Carok terjadi di areal persawahan di Dusun Bates, Desa Pamoroh, Kecamatan Kadur, itu sekitar pukul 14.30 WIB.
Beberapa hari setelah kejadian, Kapolres Pamekasan (kala itu) AKBP Nanang Chadarusman merilis bahwa pelaku memang 10 orang. Mereka itu masing-masing bernama Sumanah, Budi, Sundari, Muhlis, Musa'i, Zainul, Umam, Muhammad, Bahrawi dan Lupat.
Namun, dari 10 nama yang terlibat, hanya empat di antaranya yang ditetapkan sebagai tersangka, yakni Sumanah, Budi, Bahrawi dan Sundari.
Keempat pelaku carok itu dijerat dengan Pasal 340 subsider Pasal 338 Kitab Undang-Undang Hukum Pidana (KUHP) tentang Pembunuhan Berencana.
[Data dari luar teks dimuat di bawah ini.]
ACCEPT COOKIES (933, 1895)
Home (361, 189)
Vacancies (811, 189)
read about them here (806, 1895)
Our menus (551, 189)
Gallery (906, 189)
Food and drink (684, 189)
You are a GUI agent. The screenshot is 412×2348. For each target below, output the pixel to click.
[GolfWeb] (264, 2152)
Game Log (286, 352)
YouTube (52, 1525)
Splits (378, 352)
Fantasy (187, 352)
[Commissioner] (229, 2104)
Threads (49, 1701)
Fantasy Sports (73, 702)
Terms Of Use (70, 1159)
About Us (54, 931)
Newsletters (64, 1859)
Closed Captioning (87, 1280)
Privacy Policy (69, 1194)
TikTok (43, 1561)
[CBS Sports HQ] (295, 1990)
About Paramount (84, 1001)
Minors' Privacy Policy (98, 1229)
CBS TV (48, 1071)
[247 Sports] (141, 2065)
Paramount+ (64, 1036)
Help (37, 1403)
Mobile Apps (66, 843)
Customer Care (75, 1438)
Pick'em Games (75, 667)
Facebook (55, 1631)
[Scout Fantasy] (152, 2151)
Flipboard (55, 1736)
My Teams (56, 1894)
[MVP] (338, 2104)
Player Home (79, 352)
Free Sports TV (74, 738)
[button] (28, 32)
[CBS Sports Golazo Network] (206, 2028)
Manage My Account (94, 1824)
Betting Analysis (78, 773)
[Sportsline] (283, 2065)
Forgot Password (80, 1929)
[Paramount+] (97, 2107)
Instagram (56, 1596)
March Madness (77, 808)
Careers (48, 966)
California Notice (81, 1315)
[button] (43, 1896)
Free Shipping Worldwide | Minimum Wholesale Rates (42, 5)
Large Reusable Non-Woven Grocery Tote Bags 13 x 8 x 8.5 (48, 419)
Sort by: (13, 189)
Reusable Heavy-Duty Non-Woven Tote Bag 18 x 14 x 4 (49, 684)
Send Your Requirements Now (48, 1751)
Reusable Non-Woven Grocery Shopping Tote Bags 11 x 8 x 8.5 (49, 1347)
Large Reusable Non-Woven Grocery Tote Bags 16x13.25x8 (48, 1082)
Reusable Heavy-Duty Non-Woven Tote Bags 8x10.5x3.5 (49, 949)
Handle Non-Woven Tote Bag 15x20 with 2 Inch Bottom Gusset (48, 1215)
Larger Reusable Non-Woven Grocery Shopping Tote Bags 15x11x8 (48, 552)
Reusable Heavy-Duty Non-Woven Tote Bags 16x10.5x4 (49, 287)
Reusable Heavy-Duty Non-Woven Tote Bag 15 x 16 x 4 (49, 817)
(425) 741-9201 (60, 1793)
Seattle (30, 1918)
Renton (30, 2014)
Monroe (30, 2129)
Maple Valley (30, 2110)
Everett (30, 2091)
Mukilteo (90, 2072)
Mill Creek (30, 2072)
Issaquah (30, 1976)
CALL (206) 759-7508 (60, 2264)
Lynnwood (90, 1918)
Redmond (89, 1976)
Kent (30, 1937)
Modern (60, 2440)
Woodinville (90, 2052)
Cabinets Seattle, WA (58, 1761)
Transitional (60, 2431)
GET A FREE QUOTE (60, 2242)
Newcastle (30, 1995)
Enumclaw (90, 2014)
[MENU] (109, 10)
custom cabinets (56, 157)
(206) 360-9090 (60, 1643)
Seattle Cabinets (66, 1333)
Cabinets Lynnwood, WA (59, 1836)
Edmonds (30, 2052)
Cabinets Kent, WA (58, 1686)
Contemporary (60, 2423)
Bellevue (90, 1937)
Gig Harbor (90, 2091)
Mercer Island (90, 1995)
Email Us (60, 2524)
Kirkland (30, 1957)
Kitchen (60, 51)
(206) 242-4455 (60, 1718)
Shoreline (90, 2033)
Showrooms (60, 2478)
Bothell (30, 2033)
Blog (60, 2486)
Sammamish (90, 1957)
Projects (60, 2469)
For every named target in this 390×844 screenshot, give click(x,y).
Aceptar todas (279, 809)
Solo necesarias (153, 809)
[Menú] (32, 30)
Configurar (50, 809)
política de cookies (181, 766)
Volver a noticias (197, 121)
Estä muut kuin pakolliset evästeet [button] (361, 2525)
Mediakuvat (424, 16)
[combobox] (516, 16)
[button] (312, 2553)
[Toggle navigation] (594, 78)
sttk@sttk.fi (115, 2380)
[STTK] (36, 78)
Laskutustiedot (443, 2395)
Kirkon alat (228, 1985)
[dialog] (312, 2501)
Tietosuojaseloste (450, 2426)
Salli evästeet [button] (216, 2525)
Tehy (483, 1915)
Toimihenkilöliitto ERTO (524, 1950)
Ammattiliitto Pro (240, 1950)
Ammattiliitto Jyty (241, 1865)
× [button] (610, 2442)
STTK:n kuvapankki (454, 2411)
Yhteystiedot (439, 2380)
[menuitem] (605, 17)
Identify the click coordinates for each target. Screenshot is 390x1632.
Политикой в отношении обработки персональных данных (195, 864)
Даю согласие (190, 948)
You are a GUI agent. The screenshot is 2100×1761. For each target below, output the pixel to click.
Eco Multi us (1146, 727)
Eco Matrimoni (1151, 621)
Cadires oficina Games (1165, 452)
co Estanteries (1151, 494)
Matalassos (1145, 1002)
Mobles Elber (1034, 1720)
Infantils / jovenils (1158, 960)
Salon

Sedangkan enam orang lainnya dilepas, dengan alasan tidak cukup bukti.
Menurut Ketua YLBH Madura Sulaisi Abdurrazaq, pembebasan keenam pelaku lainnya dengan alasan tidak cukup bukti itu, janggal. Apalagi, kala itu, sebagian di antaranya menyerahkan diri ke polisi.
"Pertama, jika telah menyerahkan diri, itu menunjukkan bahwa mereka mengakui kesalahannya, dan ini memang menjadi kebiasaan pelaku carok di Madura," katanya.
Kedua, sambung dia, dasar polisi membebaskan pelaku lainnya itu tidak jelas. Sebab dalam KUHP, para pihak yang terlibat, memfasilitasi atau mendukung terjadinya tindak pidana juga masuk sebagai pelanggaran pidana.
Ketentuan yang mengatur hal itu, menurut dia, sebagaimana tertuang dalam Pasal 55, 56, 57 KUHP. Dalam pasal itu dijelaskan, bahwa, pelaku dapat dipidana karena sengaja memberi kesempatan, sarana, atau turut serta melakukan atau turut serta melakukan perbuatan.
"Ketentuannya sudah jelas. Memberikan kesempatan saja, apalagi turut serta dan bergabung dengan empat pelaku lainnya," katanya.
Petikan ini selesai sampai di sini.